Women's semi-pro football. Little Rock supports two teams, the Banshees and the Wildcats, it's full tackle, and there's nothing ladylike about it. Some of these players are built like tanks, and the tiny ones are lightening-quick. In their 2012 season, the Banshees experienced separated shoulders, torn Achilles and multiple ripped ACL’s. “These girls aren’t sissies. They don’t hold back. They hit like guys,” said Rae Meyer team owner.

Teams are formed each summer, practice three times a week year round, travel as far as Houston for away games and host traveling teams at local high school fields. The season lasts about three months, beginning in late April.

Both the Wildcats and the Banshees hold tryouts at specific times but welcome new players anytime. Among the teams’ ranks there are nurses, restaurant workers, college students, stay at home mom’s and female impersonators.

Amy Wilson, a hulking linewoman, joined the Banshees to chronicle the experience for a sociology project. But the 32-year-old UALR student, certified EMT and Sunday school teacher stayed on after her project ended. "Some women get manicures to de-stress," she said. "I just hit somebody."

For more information, contact the Banshees or call David Smith of the Wildcats at (501) 743-6326.

Roller derby. "We will teach people how to skate if they can't skate," says Amanda Homan, a blocker for the Rockin' Renegades, Little Rock's own roller derby team. "Experience is great, but it's not necessary.

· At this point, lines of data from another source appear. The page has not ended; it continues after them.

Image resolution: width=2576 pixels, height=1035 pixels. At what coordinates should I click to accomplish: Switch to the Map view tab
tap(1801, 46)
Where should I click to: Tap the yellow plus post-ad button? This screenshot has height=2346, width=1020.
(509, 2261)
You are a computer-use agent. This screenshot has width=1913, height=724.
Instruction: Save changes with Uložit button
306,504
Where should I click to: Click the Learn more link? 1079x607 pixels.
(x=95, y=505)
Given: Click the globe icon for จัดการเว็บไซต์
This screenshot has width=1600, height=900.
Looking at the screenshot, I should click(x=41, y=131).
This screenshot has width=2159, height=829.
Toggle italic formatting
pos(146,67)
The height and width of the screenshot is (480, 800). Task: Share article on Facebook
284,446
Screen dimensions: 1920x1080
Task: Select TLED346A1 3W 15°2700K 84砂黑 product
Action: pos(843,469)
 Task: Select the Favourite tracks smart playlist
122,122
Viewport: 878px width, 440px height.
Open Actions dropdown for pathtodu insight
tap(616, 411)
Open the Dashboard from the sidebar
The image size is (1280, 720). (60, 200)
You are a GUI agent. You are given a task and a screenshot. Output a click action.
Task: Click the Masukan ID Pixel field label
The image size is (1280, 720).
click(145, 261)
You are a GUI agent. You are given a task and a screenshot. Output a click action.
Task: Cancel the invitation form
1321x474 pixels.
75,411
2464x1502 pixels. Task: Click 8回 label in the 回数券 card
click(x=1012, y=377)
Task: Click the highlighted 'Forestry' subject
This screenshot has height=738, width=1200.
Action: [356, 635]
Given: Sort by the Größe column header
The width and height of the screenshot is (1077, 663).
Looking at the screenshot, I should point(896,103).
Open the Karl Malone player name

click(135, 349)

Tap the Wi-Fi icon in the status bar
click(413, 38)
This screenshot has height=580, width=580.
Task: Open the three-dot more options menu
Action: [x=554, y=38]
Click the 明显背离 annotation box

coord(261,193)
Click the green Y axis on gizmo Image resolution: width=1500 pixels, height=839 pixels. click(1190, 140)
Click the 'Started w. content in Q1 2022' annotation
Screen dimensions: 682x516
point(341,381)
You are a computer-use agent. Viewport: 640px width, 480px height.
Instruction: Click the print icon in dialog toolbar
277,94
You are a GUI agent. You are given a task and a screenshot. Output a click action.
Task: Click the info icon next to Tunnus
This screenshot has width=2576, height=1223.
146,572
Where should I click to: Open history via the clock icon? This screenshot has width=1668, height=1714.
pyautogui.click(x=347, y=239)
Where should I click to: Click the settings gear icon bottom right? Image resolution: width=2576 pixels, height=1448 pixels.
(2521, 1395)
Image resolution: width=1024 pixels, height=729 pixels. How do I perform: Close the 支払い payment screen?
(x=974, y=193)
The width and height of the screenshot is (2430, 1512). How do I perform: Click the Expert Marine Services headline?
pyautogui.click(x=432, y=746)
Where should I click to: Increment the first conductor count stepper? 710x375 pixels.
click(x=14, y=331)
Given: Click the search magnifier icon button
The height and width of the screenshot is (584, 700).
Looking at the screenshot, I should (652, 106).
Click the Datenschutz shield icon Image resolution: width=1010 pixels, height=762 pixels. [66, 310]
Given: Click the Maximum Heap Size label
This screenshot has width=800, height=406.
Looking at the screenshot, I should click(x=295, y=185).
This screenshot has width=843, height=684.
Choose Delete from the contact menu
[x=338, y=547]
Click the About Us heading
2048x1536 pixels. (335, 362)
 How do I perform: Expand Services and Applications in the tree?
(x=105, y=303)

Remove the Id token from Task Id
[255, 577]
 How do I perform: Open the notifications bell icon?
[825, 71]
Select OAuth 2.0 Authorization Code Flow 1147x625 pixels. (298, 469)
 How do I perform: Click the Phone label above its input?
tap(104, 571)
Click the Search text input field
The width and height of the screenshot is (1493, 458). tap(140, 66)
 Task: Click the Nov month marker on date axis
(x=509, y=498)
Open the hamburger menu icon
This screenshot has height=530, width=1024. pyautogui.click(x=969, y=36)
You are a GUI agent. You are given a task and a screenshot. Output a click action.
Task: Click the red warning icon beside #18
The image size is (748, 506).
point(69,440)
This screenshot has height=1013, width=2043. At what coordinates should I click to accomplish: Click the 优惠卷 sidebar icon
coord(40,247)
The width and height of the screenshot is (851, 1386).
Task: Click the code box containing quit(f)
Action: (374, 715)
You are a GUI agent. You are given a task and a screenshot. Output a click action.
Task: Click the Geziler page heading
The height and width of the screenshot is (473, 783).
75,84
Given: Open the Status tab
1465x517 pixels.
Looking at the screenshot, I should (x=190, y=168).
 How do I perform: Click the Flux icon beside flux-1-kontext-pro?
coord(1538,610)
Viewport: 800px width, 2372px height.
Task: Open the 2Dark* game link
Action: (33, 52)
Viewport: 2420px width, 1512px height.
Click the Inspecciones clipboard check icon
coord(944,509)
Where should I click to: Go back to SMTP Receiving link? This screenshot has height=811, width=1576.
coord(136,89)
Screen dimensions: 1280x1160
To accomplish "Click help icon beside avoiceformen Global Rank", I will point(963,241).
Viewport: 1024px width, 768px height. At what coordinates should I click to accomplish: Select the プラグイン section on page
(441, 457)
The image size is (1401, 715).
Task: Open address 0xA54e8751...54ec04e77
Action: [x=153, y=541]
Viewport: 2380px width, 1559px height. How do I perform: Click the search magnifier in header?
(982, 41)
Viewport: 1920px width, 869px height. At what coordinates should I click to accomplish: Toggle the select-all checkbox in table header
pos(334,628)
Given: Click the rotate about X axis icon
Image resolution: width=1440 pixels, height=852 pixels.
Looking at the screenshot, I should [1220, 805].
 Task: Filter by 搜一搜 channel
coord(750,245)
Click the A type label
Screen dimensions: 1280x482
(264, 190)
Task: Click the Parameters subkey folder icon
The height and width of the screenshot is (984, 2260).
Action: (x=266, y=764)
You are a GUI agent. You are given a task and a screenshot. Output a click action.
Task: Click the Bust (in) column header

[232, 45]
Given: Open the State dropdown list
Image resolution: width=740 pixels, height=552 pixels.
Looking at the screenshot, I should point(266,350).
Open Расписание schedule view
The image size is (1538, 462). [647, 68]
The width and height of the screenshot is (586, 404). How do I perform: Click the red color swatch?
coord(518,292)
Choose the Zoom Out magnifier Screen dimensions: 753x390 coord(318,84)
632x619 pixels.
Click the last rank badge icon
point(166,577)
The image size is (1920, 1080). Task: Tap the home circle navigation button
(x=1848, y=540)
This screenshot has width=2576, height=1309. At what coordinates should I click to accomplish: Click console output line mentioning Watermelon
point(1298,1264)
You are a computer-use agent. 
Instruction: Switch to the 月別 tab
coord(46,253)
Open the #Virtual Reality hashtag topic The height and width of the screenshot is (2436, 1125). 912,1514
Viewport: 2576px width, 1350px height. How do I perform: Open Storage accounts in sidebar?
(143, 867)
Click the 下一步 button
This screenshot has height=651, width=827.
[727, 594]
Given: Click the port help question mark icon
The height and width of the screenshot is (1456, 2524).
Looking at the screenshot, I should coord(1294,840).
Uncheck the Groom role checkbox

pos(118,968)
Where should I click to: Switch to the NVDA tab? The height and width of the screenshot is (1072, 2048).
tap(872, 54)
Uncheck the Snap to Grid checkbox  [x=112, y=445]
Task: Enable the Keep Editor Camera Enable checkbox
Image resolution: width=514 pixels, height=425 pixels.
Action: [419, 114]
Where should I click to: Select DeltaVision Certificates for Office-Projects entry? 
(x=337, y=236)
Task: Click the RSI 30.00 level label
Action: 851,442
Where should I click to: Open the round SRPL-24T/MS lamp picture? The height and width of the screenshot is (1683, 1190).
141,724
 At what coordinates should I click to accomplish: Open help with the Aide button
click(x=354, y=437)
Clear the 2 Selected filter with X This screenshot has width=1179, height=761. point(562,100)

One of our best blockers could not skate when she first started."

Homan is also the secretary for the Central Arkansas Roller Derby league, which has been around since 2006. The league consists of one team with "varsity" and "junior varsity" versions, but Homan would like to see that grow. The Renegades practice together and travel around the South playing other squads from Dallas, Huntsville, Jackson and Joplin, to name a few.